ARK Invest CEO Cathie Wood has stated that Bitcoin stands apart from the artificial intelligence trade because it offers protection against sovereign currency risk, something no tech stock can offer.
“Capital outflows from less stable countries around the world will light another fire under bitcoin and other digital assets,” Wood wrote on X on June 27.
She acknowledged that AI “has launched a technology revolution, deservedly sucking a lot of oxygen out of the investment world,” but added that it “cannot serve as the insurance policy” that Bitcoin provides.
Wood is not the only voice drawing a line between the two asset classes. BlackRock’s head of digital assets, Robbie Mitchnick, said in a June 22 interview that Bitcoin’s weak performance since October 2025 is not in isolation, as everything outside AI trade has also suffered. According to Mitchnick, it is not a crypto-specific problem.
“It’s been a tough stretch for Bitcoin since last October for all of crypto, and that’s consistent in many ways with just about everything that is not AI-centric,” Mitchnick said in an interview. He described the AI boom as “certainly sucking a lot of the oxygen out of the room.”
Bitwise chief investment officer Matt Hougan recently called crypto a “contrarian bet” now that institutional capital has shifted toward AI stocks, robotics firms, and SpaceX. “Who needs crypto when the Nasdaq-100 is up 43% year-over-year?” he wrote.
Bitcoin trades around $60,000 as of June 27, which is a decline of over 50% from the all-time high of above $125,000 reached last October.
U.S.-listed spot Bitcoin ETFs recorded more than 45 consecutive days of outflows totaling $7.8 billion, according to Cryptopolitan’s earlier reporting.

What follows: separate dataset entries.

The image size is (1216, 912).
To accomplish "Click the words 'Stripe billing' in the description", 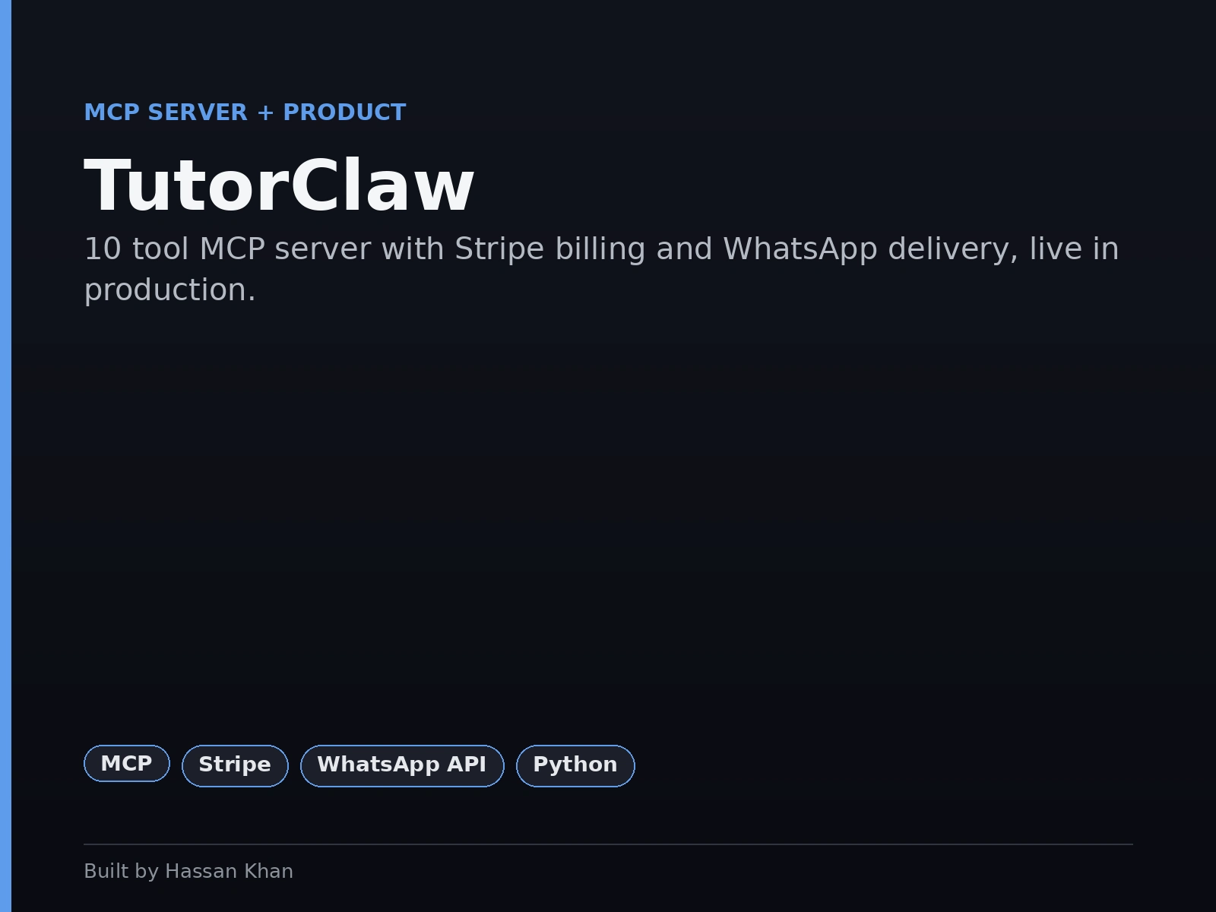I will (549, 249).
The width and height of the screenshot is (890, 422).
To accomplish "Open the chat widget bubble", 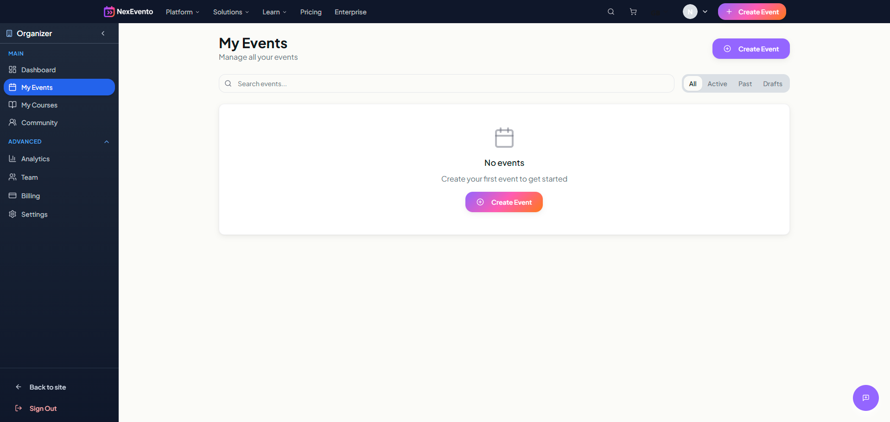I will [x=865, y=398].
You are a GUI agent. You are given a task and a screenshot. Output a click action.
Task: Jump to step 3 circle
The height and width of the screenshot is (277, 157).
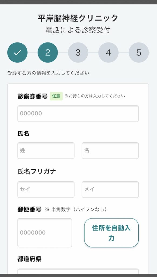coord(78,52)
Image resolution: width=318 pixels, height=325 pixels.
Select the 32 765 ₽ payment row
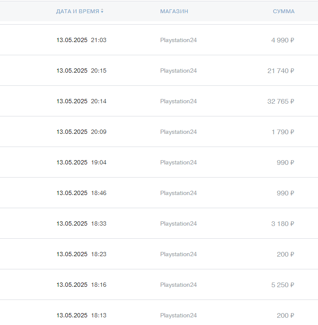click(159, 101)
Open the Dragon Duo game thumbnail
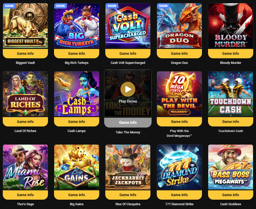Viewport: 256px width, 209px height. coord(179,26)
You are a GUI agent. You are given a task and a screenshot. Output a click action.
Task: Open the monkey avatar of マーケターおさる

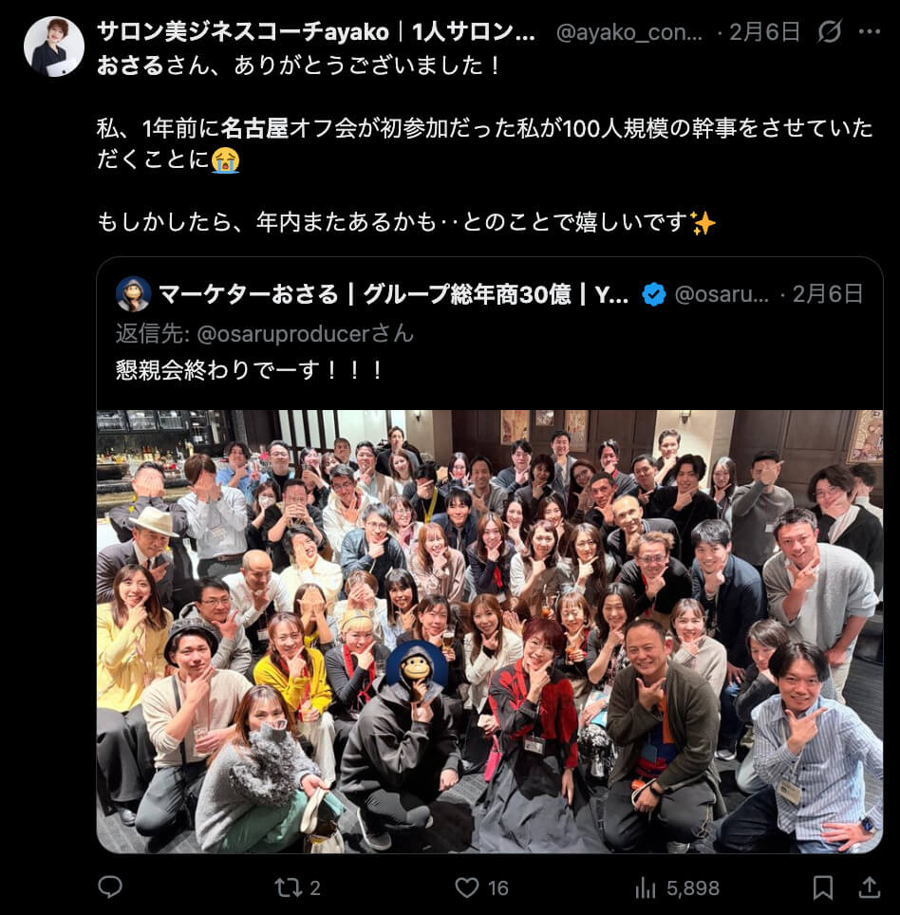click(x=133, y=294)
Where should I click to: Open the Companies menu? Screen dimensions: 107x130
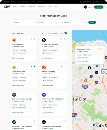coord(32,7)
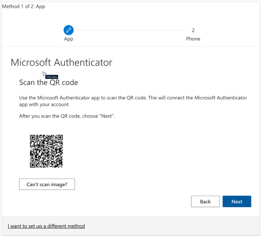
Task: Click the App label under step one
Action: coord(69,39)
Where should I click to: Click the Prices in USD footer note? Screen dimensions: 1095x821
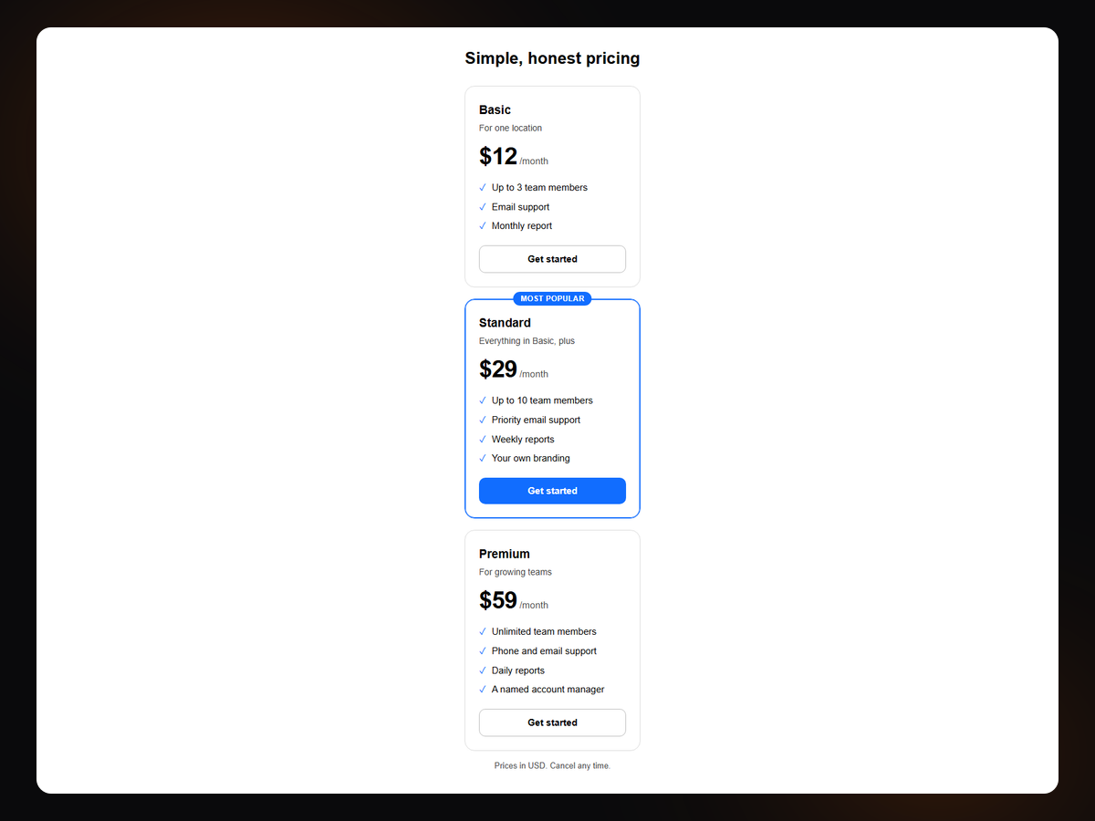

While these bleak numbers are coming out, the largest cryptocurrency by market capitalization, AI-linked semiconductor stocks from Nvidia, AMD, Broadcom, and Marvell have all outperformed Bitcoin on a year-to-date basis.
The capital flight extends beyond trading desks, as miners have also been pivoting to AI infrastructure services in droves.
Bitcoin’s network hashrate fell from a peak of 1.151 zetahashes per second in October 2025 to roughly 0.888 zetahashes per second.
A report from late March found that listed miners could derive as much as 70% of their revenue from AI infrastructure by the end of 2026, up from about 30% at the start of the year.
In a mid-year update, Fidelity Digital Assets described the dynamic as “structural retooling,” noting that miners appear to be redirecting power and infrastructure toward higher-margin AI data center workloads.
The 30-day average hashrate and mining difficulty both dropped roughly 8% to 9% from earlier highs before partially recovering.
The Bitcoin difficulty adjustment that occurred on June 14 was the 11th largest downward adjustment in the network’s history, according to Galaxy Research.
Despite the pressure, several institutional voices say that the pendulum of investments will swing back to crypto.
Mitchnick identified rising U.S. government debt and deficits as “ultimately the most important fundamental driver ahead” for Bitcoin, predicting the issue could resurface around the 2026 midterm elections.
BlackRock itself recommended a 1% to 2% Bitcoin portfolio allocation on June 23, calling the asset a “complementary diversifier.”
For Hougan at Bitwise, the bear market may be closer to its end than its beginning. Hougan wrote, “When crypto stops being a momentum trade, fundamentals start to matter, and this rotation is proof it’s already underway.”
In her post, Wood stated that AI creates wealth, but it cannot serve as an insurance policy to protect it.
If capital flight from weaker currencies goes up, or if U.S. fiscal policy triggers inflation fears, Bitcoin’s value proposition as a non-sovereign store of value becomes harder for allocators to ignore, regardless of how many AI chips Nvidia sells.
How this plays out in the future remains to be seen.